Цитируемый текст:
————————

Опереточно-театральное, комедийно-балаганное начало, связанное с «украинизацией» Малороссии, названной автором «невсамделишным царством» [8, I, с. 223], пронизывает многие структурно-семантические уровни романа. «Балаганной» кажется писателю политика «гетьмана всея Украины» – «невиданного властителя с наименованием, свойственным более веку ХVII, нежели ХХ» [8, I, с. 223], принявшего «по какой-то странной насмешке судьбы и истории» государственную присягу на арене цирка и устроившего маскарад по переодеванию армии «в шаровары» [8, I, с. 197]. В шаржированном виде предстает и фактически отсутствующий на Софийской площади Петлюра, «роль» которого вынуждены невольно «играть» офицеры «синей дивизии»: « – Бачь, бачь, Петлюра. – Та який Петлюра, це начальник Варты» [8, I, с. 389]. Карнавализованное вступление «ряженых» петлюровских войск в Город, благодарственный молебен в соборе Святой Софии, более напоминающий скоморошье представление (образы скоморохов запечатлены и «на старых фресках» храма: «Коричневые с толстыми икрами скоморохи неизвестного века неслись, приплясывая и наигрывая на дудках» [8, I, с. 383]), – все это создает атмосферу шутовства, балагана, проясняющую значение власти Петлюры. Она оказывается самым настоящим фарсом, скоморошеством, о котором намекают не только фрески Святой Софии, но и «слепцы-лирники», поющие на площади «гнусавыми голосами».
Мотив европейского средневекового фарса, разыгрывавшегося на площади перед храмом, нашел отражение в романе «Белая гвардия». По замечанию О.М. Фрейденберг, для фарса характерно «органическое переплетение высокого с низким», «смесь страстей и цирка», «эта двуликость» наиболее ярко проявилась в «священных фарсах» [14, с. 291], возродившихся в эпоху барокко, их содержанием оказывались по преимуществу эпизоды из Священного Писания, а также народные сказания о Страшном суде. «С запада в Польшу, а из Польши в Киев, - указывал И.А. Ильин, - проникал дух барокко» [15, с. 155], а вместе с ним и «священные фарсы», отдельные арии из которых распевались украинскими лирниками. Сцена городского многоголосия, созданная писателем по законам жанра музыкальной оратории, гармонично соединяющей партии «для хора, солистов-певцов и оркестра» [16, II, с. 636], разворачивает мистериальный сюжет о «Страшном суде» («Ой, когда конец века истончается, / А тогда Страшный суд приближается» [8, I, с. 385]), главным героем которого является антихрист, а точнее – его воплощение – Петлюра. «Петлюра» становится буффонным персонажем «священной драмы», в нее, «прерывая серьезные действия», обязательно вводились «дураки, шарлатаны, хитрые слуги, черти, которые ссорились и дрались» [14, с. 291].

————————

Предоставленные записи:
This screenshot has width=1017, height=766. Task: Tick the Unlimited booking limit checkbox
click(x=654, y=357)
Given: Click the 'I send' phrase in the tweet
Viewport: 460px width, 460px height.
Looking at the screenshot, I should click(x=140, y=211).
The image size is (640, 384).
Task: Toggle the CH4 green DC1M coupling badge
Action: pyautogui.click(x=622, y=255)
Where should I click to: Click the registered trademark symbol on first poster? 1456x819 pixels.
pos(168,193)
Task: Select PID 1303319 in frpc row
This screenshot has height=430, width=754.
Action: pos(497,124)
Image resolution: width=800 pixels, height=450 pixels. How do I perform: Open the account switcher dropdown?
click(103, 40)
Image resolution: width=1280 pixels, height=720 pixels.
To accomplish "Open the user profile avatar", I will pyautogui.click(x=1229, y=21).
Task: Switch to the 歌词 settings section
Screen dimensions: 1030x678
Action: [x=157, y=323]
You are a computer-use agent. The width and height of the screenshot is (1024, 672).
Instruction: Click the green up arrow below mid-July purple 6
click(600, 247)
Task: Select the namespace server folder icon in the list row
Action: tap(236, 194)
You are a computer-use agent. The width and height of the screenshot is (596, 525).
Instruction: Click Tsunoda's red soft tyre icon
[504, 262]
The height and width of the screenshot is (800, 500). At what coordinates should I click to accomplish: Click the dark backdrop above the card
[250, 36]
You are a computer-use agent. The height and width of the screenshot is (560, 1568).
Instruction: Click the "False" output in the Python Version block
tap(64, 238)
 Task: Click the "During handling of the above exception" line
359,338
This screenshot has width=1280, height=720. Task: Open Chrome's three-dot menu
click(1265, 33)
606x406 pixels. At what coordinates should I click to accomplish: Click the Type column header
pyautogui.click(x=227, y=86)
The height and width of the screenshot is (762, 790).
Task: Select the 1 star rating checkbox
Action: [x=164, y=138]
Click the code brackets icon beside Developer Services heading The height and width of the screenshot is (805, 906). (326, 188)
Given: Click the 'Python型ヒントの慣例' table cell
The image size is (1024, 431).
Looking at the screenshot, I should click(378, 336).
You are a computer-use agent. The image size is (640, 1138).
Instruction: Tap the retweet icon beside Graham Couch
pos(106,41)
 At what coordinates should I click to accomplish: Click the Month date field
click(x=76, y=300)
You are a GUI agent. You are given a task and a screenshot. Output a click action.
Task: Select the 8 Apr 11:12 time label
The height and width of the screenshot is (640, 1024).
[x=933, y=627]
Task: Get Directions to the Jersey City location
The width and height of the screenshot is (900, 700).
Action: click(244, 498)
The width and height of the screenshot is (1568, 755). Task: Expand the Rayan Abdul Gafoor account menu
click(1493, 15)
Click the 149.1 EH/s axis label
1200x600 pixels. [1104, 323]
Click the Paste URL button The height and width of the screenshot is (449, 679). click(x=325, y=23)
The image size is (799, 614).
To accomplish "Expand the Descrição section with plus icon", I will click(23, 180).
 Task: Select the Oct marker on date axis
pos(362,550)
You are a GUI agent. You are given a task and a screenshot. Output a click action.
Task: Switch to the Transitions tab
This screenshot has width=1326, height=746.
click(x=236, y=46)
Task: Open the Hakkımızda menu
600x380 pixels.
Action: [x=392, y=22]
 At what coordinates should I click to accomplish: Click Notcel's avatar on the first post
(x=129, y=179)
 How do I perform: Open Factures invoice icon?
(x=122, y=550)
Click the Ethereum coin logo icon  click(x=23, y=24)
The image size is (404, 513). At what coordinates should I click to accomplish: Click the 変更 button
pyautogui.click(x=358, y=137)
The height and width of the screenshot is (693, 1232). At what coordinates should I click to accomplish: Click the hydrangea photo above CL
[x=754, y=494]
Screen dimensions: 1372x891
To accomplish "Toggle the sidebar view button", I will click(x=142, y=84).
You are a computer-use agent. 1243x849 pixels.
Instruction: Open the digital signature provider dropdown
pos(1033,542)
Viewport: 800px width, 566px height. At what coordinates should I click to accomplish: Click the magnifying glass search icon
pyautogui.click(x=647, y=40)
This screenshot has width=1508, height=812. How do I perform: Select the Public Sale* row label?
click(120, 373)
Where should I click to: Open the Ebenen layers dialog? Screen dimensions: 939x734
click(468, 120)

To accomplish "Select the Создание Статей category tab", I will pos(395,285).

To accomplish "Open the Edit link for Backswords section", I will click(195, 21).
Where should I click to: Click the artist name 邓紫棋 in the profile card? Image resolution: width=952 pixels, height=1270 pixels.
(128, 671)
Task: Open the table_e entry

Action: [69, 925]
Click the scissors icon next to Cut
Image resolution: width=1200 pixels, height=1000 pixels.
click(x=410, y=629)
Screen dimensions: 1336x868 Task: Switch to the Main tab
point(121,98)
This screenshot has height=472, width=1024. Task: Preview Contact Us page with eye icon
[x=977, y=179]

————————

Задания:
A - Где, согласно отрывку о романе «Белая гвардия», «гетьман всея Украины» принял государственную присягу?
B - Допишите следующую часть отрывка о романе «Белая гвардия», начав сразу после его последнего предложения.

Ответы по порядку:
A - На арене цирка.

B -
Инфернальный колорит образа Петлюры (преступника, выпущенного гетманскими властями «из камеры № 666» [8, I, с. 228]) актуализирует в романе не только апокалиптический мотив светопреставления, утверждения в России дьявольского начала, «несущего всему миру адское состояние жизни» [17, с. 119], но и обнажает подлинную сущность самозванства, «с точки зрения традиционной ментальности», «перестраивающего “божий мир” на сатанинский лад» [13, с. 339], ведь самозванец в русской мифопоэтической традиции всегда «представитель колдовского, вывороченного мира» [13, с. 403]. Печать «колодовского» ореола лежит и на образе Пугачева в «Капитанской дочке» А.С. Пушкина, эпиграф из которой, воспроизводящий фрагмент явления «вожатого» мятежников в снежном вихре (гл. II), предпослал к своему роману о русском бунте «Белая гвардия» М.А. Булгаков.
Литература:
Пушкин А.С. Собрание сочинений: В 5 т. – СПб.: Библиополис, 1993-1994.
Цветаева М.И. Пушкин и Пугачев // Русский бунт: сборник историко-литературных произведений. – М.: Дрофа, 2007. – С. 217-254.
Каменский В.В. Степан Разин. Пушкин и Дантес. Кафе поэтов. – М.: Правда, 1991.
Есенин С.А. Собр. соч.: В 3 т. – М.: Правда, 1970.
Булгаков М. Дневник. Письма. 1914 – 1940. – М.: Современный писатель, 1997.
Творчество Михаила Булгакова: Исследования. Материалы. Библиография. – Кн. 1. – Л.: Наука, 1991.
Мягков Б.С. Родословия Михаила Булгакова. – М.: АПАРТ, 2003.
Булгаков М.А. Собр. сочинений: В 5 т. – М.: Художественная литература, 1989-1990.
Ишимова А.О. История России в рассказах для детей: В 2 т. – СПб.: Альфа, 1993.
Бунин И.А. Собр. соч.: В 6 т. – М.: Сантакс, 1994.
Даль В.И. Толковый словарь живого великорусского языка: В 4 т. – М.: ТЕРРА, 1995.
Панченко А.М. Русская история и культура: Работы разных лет. – СПб.: Юна, 1999.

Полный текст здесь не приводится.